Extract provided:

○ ○ ○ ○

Her Alibi is a 1989 American romantic comedy film directed by Bruce Beresford, written by Charlie Peters and starring Tom Selleck, Paulina Porizkova, William Daniels, and James Farentino.

Plot
Phil Blackwood (Selleck) is an American mystery novelist who has fallen into a rut with predictable plots and declining sales. He is floundering attempting to write a new novel, well behind schedule, and wastes time watching trials in court, where he is known as a regular among other regular spectators.

He is stunned when he sees a dazzling Romanian murder suspect named Nina (Porizkova) arraigned in the court. Instantly falling for her, he believes she cannot possibly be a murderer. To assure himself of this, he poses as a Roman Catholic priest in order to meet Nina while she is held pending her bail appearance. Finding her wearing a crucifix necklace (which would be forbidden in her communist homeland), he thinks she's innocent when she does not confess to the murder.

With the help of his friend and literary agent, Sam (Daniels), Blackwood invents an alibi ("We're having an affair.") to secure her release under his custody, and he gets Sam to help. However, after Blackwood succeeds in this, Sam raises the frightening idea that she really might be a murderer, and that Blackwood might be in danger.

○ ○ ○ ○

Given problem A:
According to the film summary, who directed Her Alibi?
The records that follow come from a source unrelated to the film summary.

Records provided:
○ ○ ○ ○

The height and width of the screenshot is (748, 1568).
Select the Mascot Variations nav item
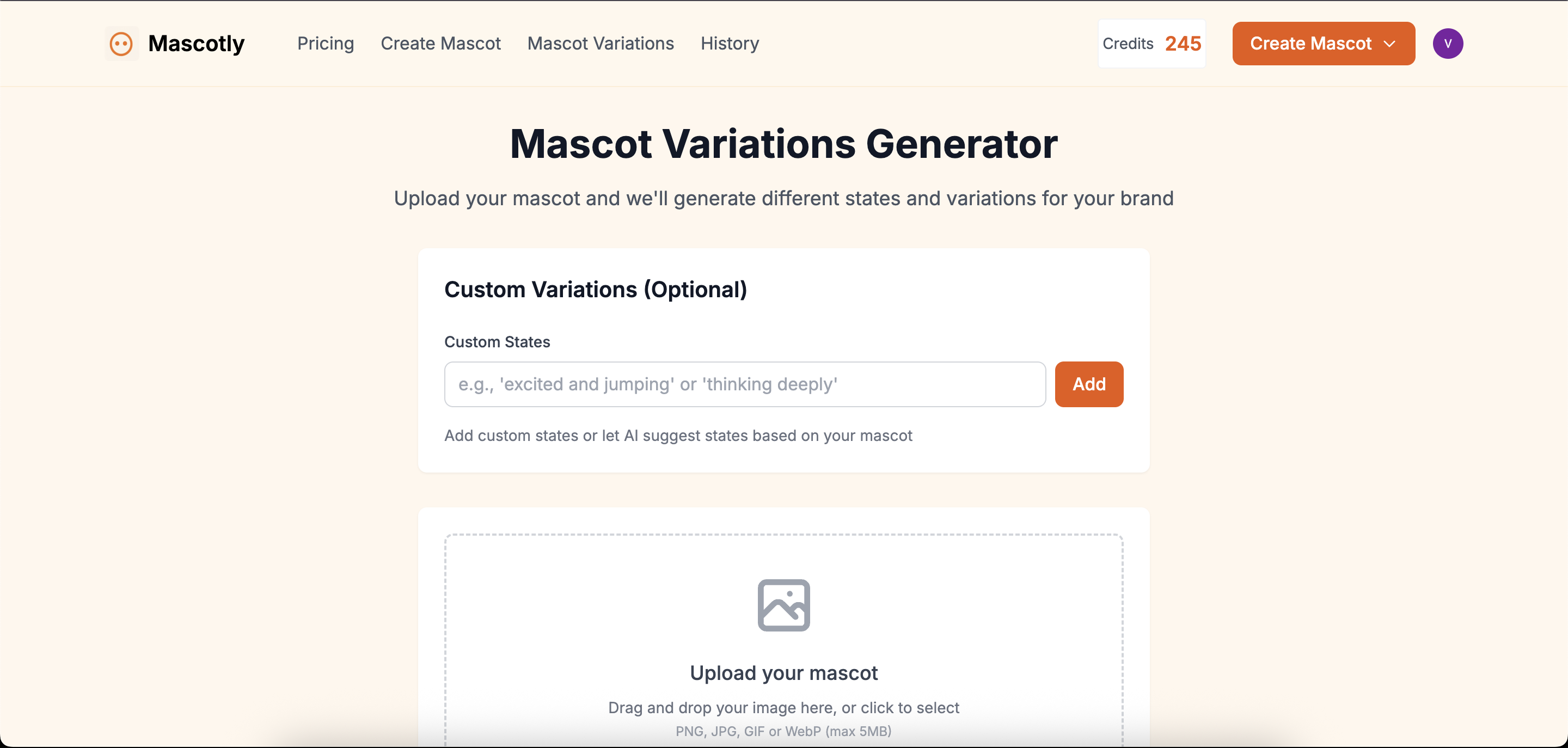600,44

○ ○ ○ ○

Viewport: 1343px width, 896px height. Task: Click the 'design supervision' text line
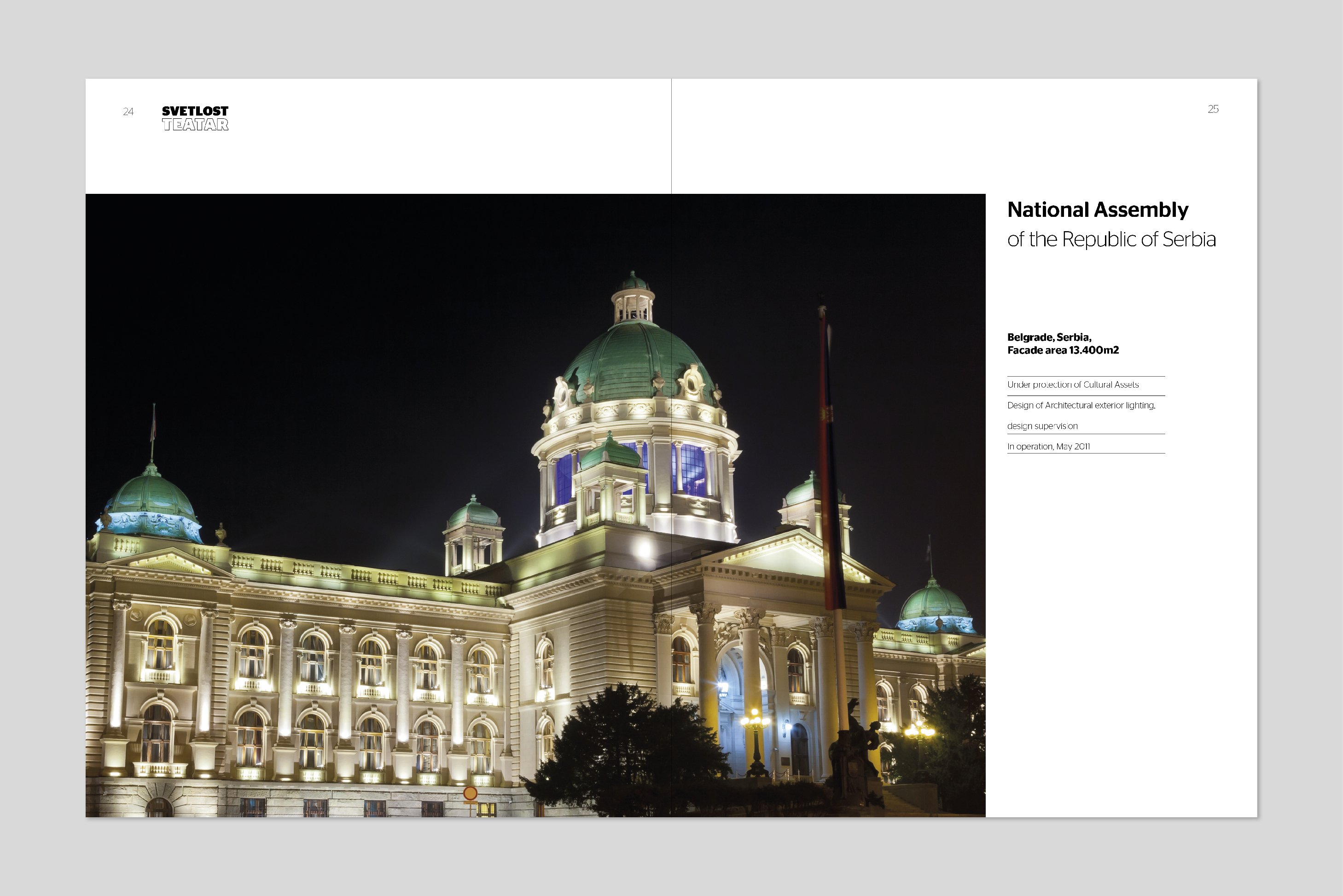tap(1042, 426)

○ ○ ○ ○

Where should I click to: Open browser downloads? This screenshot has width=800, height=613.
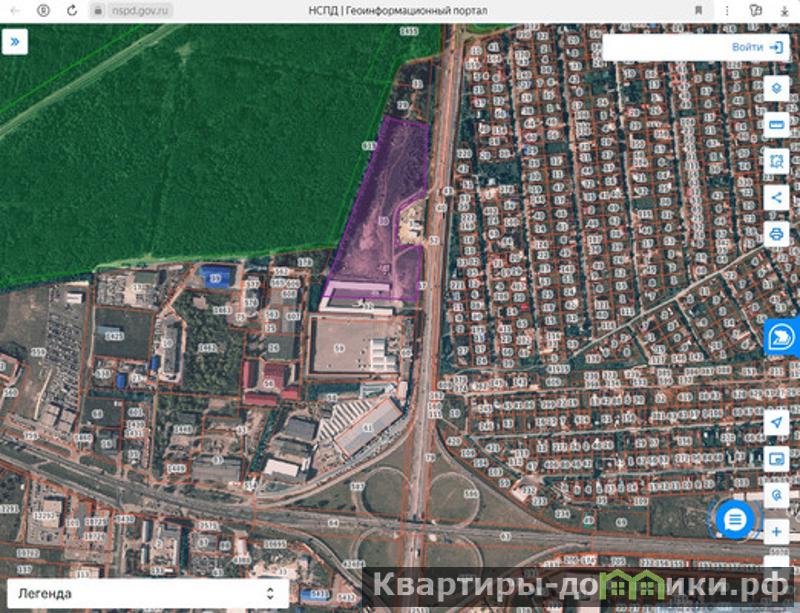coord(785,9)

○ ○ ○ ○

Given problem B:
In the records, rewrite only the lines from the one holding "Where should I" through the one holding "coord(785,9)", inclusive, changing "browser downloads" to "downloaded files" and keeping everything else the same. Omit the pictures.

Right answer A:
Bruce Beresford

Right answer B:
Where should I click to: Open downloaded files? This screenshot has width=800, height=613.
coord(785,9)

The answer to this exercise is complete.